Let us look, then, at what reason is defined as to see what Hume is trying to say and whether he is in a philosophical position to say it. In philosophical terms, reason is a way by which one can connect one idea to a related idea, whether as cause and effect, or by asserting the truth values of a proposition or suchlike. Reason is answerable to the constraints of logic, the axiomatic system of arbitration. Logic, itself, is often split up into two divisions: inductive reasoning and deductive reasoning. Inductive reasoning is a form of argument or logic that allows for the possibility that the conclusion is false, even though the premises are true. For example, we could state:

 

1. All the penguins we have seen have beaks.

2. All penguins have beaks.

 

The conclusion to this simple argument may be inferred inductively from our experience but the conclusion does not necessarily follow from the premise. Deductive reasoning would be more concrete:

 

1. All authors write.

2. Jim is an author.

3. Therefore, Jim writes.

 

Now the premises may or may not be true, but the conclusion necessarily follows from the premises.

I mention this because it seems to me that Hume is declaring that there is no reasoning that can lead us to make conclusions about the future; that we can only rely on custom. However, it also appears that the use of custom to connect one idea to another is a form of reasoning. Indeed, custom appears to be a form of inductive reasoning. This, with our argument, would be set out as follows:

 

1.     All pebbles that we have observed thrown into a lake cause splashes

2.     I will throw a pebble at the lake

3.     Therefore, it will cause a splash.

 

Inductively, we can ‘reason’ that there will be a splash, but the conclusion does not necessarily follow from the premises. The problem with trying to look for an argument that concludes a Uniformity of Nature (UN) is that it must be inductive and have Uniformity of Nature as a premise. This creates an unwanted circularity.
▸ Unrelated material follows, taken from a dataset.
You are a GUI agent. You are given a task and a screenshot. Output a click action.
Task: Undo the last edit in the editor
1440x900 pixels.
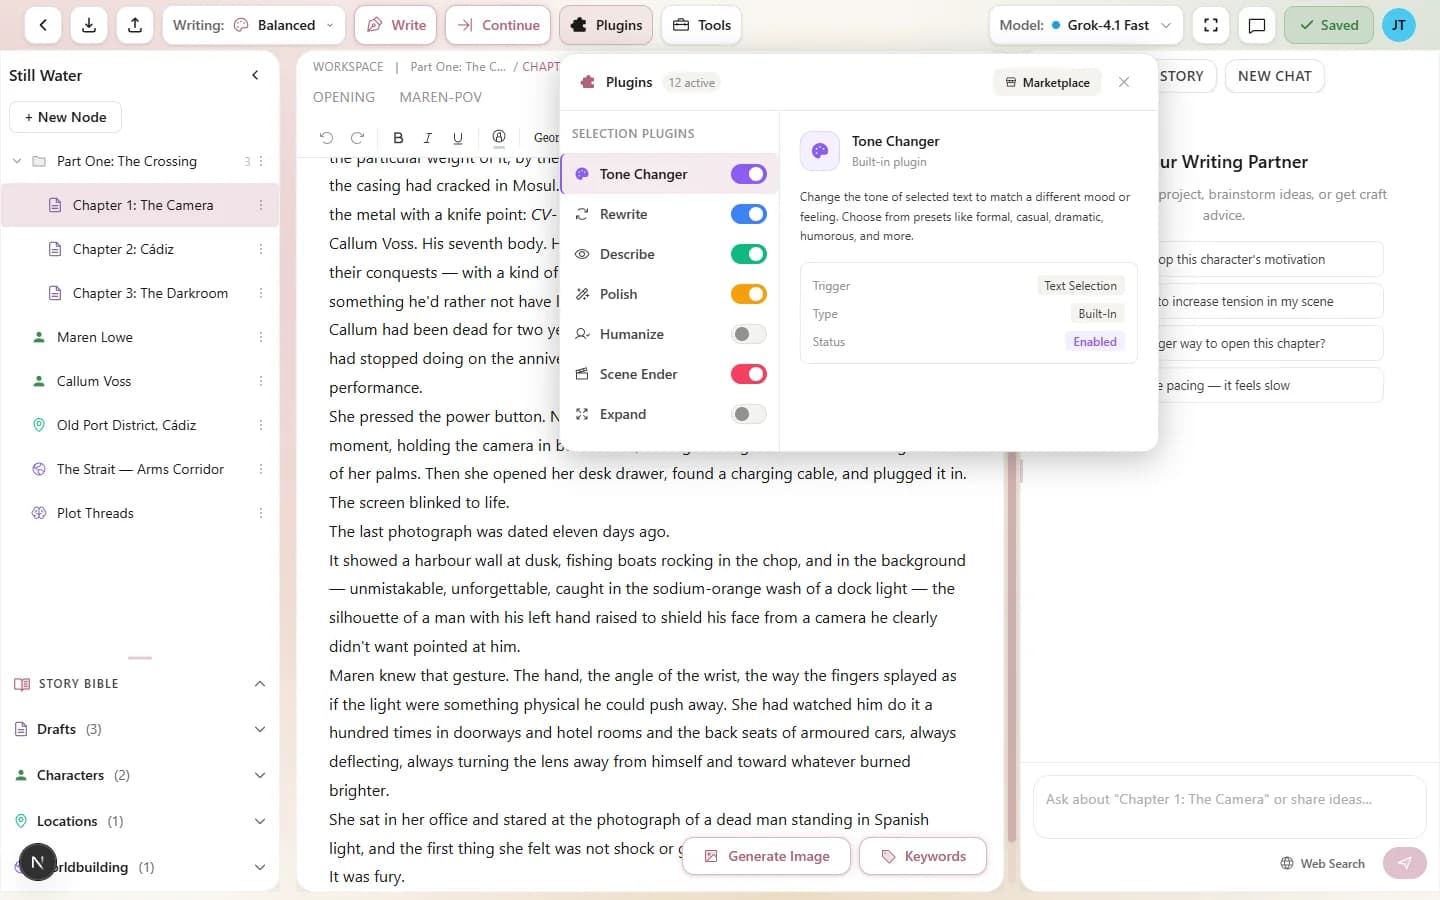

As such, the above argument would have to have a hidden a priori premise that upholds UN:

 

1.     All pebbles that we have observed thrown into a lake cause splashes

2.     (All consistently observed phenomena will repeat in accordance with the laws of nature)
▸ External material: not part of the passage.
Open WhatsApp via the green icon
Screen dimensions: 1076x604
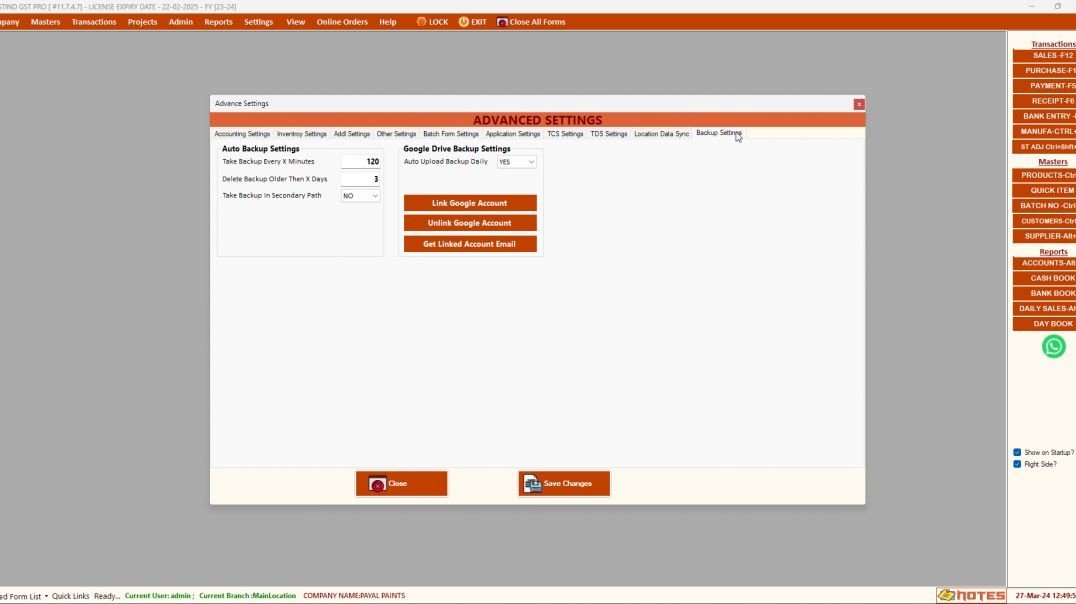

3.     I will throw a pebble at the lake

4.     Therefore, it will cause a splash.

 

Premise 2, or something similar to it, must be there in order for the conclusion to follow necessarily. But that premise is exactly what a critic of Hume would be trying to conclude, so for it to be there makes the entire argument logically fallacious.

When we look at knowledge, epistemologically speaking, we have an interesting situation. Strictly speaking, the only true knowledge that we can hold indubitably is the knowledge that ‘I exist’. If I drop the pebble in question, then I might well think that I know that if I drop the pebble, it will fall downwards. I may think that I have the ‘Law’[4] of Gravity to define this circumstance. Yet even physical laws are prone to Cartesian doubt. Renee Descartes, the seventeenth century French philosopher, declared that the only statement that does not lay victim to doubt is ‘cogito ergo sum’: I think, therefore I am. We cannot doubt our own existences, in whatever form that may be (I am steering away from a debate about what ‘I’ constitutes here). The Law of Gravity may only be a descriptive law that may not work the next time you drop a stone. There is always an element of doubt. It could be that we are living in a Matrix style of universe where our minds are plugged into a machine and everything else is an illusion. But still ‘we’ exist in some form in order to be able to experience the illusion. Being that we are unable to prove absolutely that this either is, or is not, the case, we are resigned to being at least a little doubtful, or sceptical, about almost everything in the known cosmos.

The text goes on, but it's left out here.